Sterbehelfer: Mehr Anträge von jungen Leuten wegen ME/CFS-Erkrankung

Die Deutsche Gesellschaft für Humanes Sterben (DGHS) registriert eine Zunahme von Suizidwünschen bei jungen Menschen, die an dem chronischen Erschöpfungssyndrom ME/CFS leiden. Die sogenannte Myalgische Enzephalomyelitis, auch als Chronisches Fatigue Syndrom (ME/CFS) bekannt, ist unter anderem eine Folge von Long Covid. In den vergangenen zwölf Monaten hätten acht davon betroffene Personen einen schriftlichen Antrag auf Vermittlung einer Freitodbegleitung gestellt, sagte DGHS-Präsident Robert Roßbruch am Donnerstag in Berlin.
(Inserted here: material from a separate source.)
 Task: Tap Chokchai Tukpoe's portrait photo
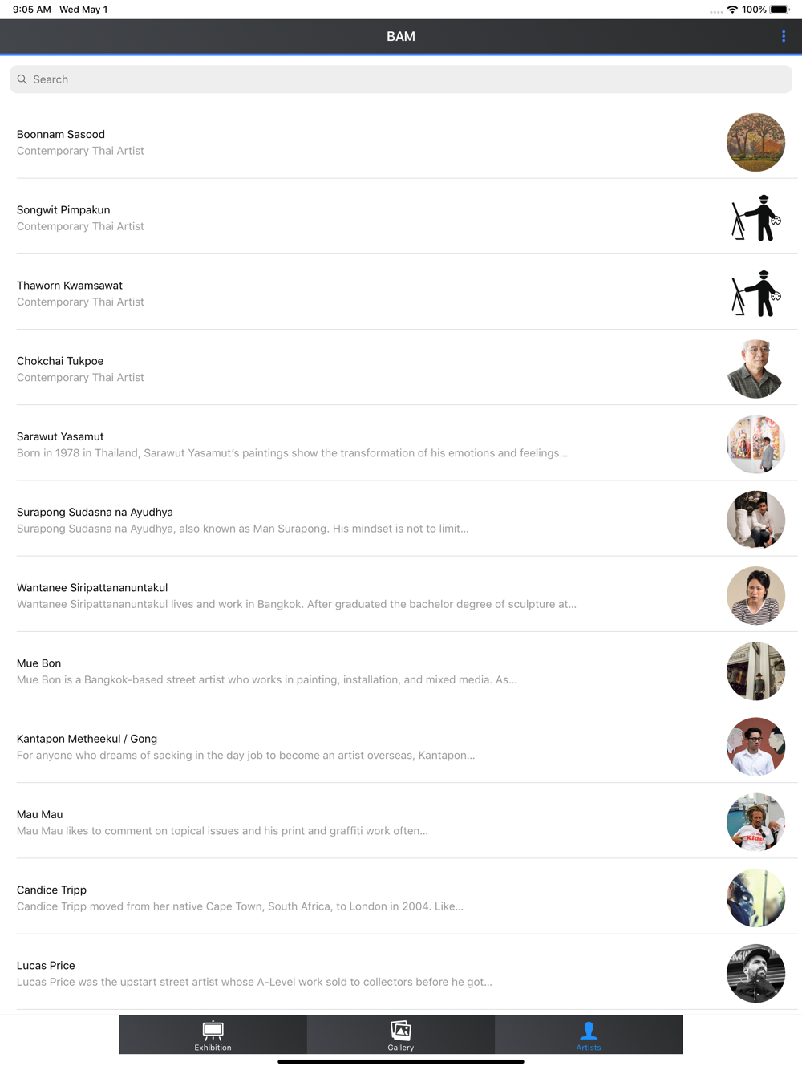click(x=755, y=369)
„Fünf davon haben wir schweren Herzens vermittelt und die Freitodbegleitung ist bereits erfolgt“, sagte der Professor für Gesundheits- und Pflegerecht an der Hochschule für Technik und Wirtschaft des Saarlandes. Drei Personen befänden sich noch im Vermittlungsverfahren. Unter den acht Personen, die einen Antrag gestellt haben, seien fünf junge Frauen im Alter von 24 bis 29 Jahren gewesen.

„Üblicherweise ist bei unseren Fällen die Altersgruppe der 80- bis 89-Jährigen am häufigsten vertreten“, sagte der Jurist. Danach folgten die 70- bis 79-Jährigen: „Wenn jemand unter 50 Jahren eine Freitodbegleitung wünscht, hat er sehr gute Gründe und ist für uns dann immer noch ein Ausnahmefall.“

Schätzungen zufolge sind in Deutschland rund 650.000 Menschen in Folge einer Virusinfektion an ME/CFS erkrankt, darunter 80.000 Kinder und Jugendliche. In schweren Fällen leiden sie an extremer Reizempfindlichkeit auf Licht, Geräusche, Berührung und Gerüche und sind abhängig von Pflege. Zugelassene Medikamente dagegen gibt es bislang nicht.